Luckily, there is now a paper showing specific biomarkers associated with long covid compared with controls. This is a study from Spain. We have done a similar one on the blood, which is under review (because editors of major journal are rejecting my paper, they are scared to publish such game changer results prooving the inflammatory basis of long covid in children).
The authors measured the levels of 13 biomarkers in 105 saliva samples (49 from children with long COVID and 56 controls), and the Pearson correlation coefficient was used to analyse the correlations between the levels of the different salivary biomarkers. Multivariate logistic regression analyses were performed to determine which of the 13 analysed salivary biomarkers were useful to discriminate between children with long COVID and controls, as well as between children with mild and severe long COVID symptoms.
Pediatric long COVID exhibited increased oxidant biomarkers and decreased antioxidant, immune response, and stress-related biomarkers. Correlation analyses unveiled distinct patterns between biomarkers in long COVID and controls. Notably, a multivariate logistic regression pinpointed TOS, ADA2, total proteins, and AOPP as pivotal variables, culminating in a remarkably accurate predictive model distinguishing long COVID from controls. Furthermore, total proteins and ADA1 were instrumental in discerning between mild and severe long COVID symptoms.
The facts that (1) levels of most of the salivary biomarkers measured in this study (9 out of 13) were altered in children with long COVID, and (2) children with long COVID presented a characteristic pattern of correlations between the distinct biomarkers significantly different from that of control children, clearly suggested that these biomarkers could be useful for discriminating between both groups of children.
Given the prominent role of ADA in mononuclear cell maturation from monocyte to macrophage and in the differentiation of B and T lymphocytes, the increased levels of tADA and ADA2 in saliva of children with long COVID suggested that cell-mediated immunity could be more important than humoral immunity in the response of children against long COVID.

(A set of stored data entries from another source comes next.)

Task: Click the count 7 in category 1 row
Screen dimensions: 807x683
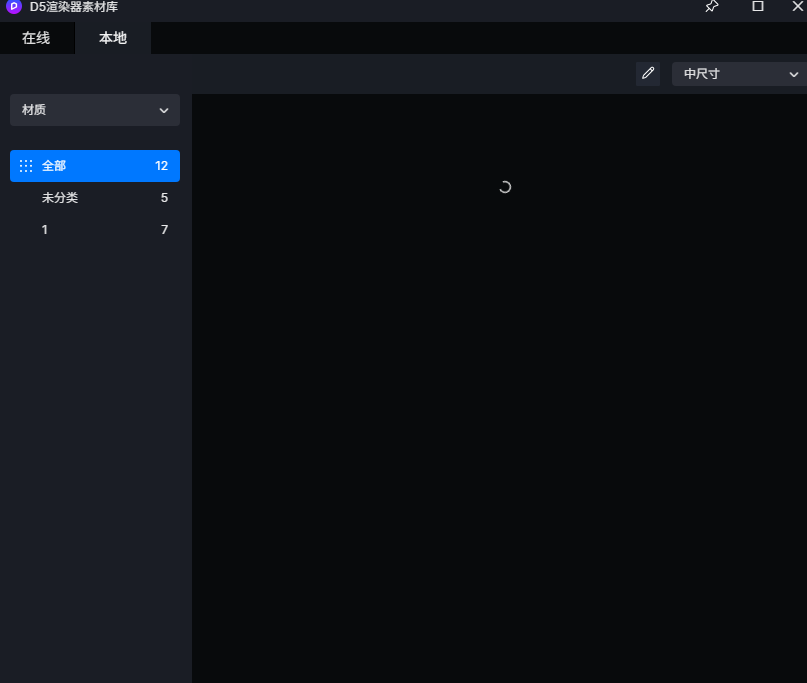Action: [164, 230]
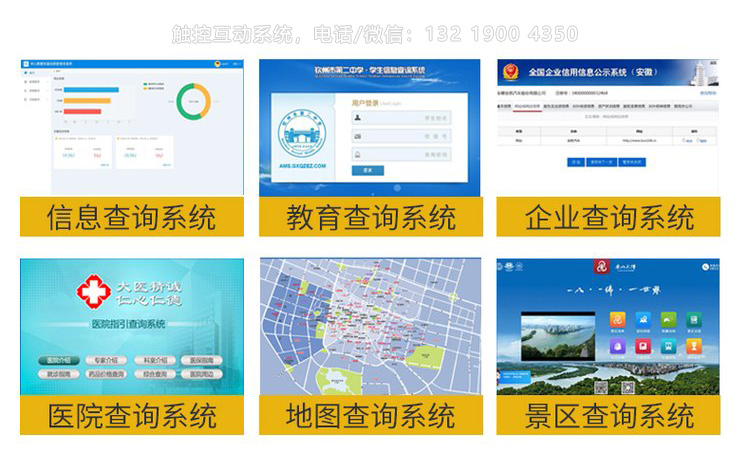Image resolution: width=750 pixels, height=472 pixels.
Task: Click the 信息查询系统 yellow label
Action: click(x=131, y=217)
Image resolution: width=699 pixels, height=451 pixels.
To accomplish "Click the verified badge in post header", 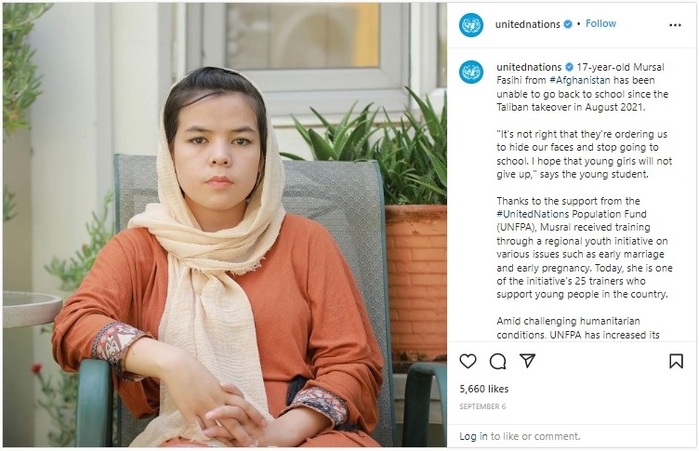I will (568, 24).
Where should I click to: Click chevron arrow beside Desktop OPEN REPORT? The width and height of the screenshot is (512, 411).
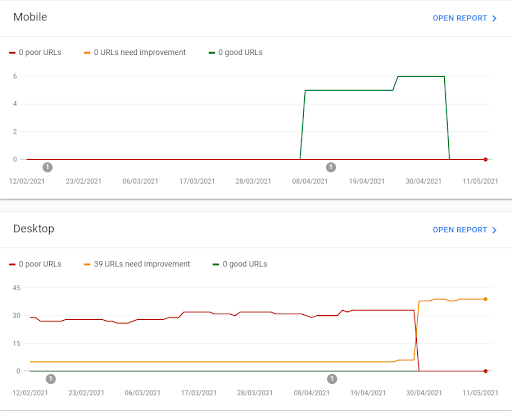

These data, all together, add a little piece to the puzzle of long covid in children, suggesting an immune imbalance playing a role in the complained persisting symptoms. Even in a previous study from my team, we found that children affected by Long COVID may have a compromised ability to switch from the innate to the adaptive immune response, as supported by our data showing a contraction of naïve and switched B cell compartment and an unstable balance of regulatory T lymphocytes occurring in these children.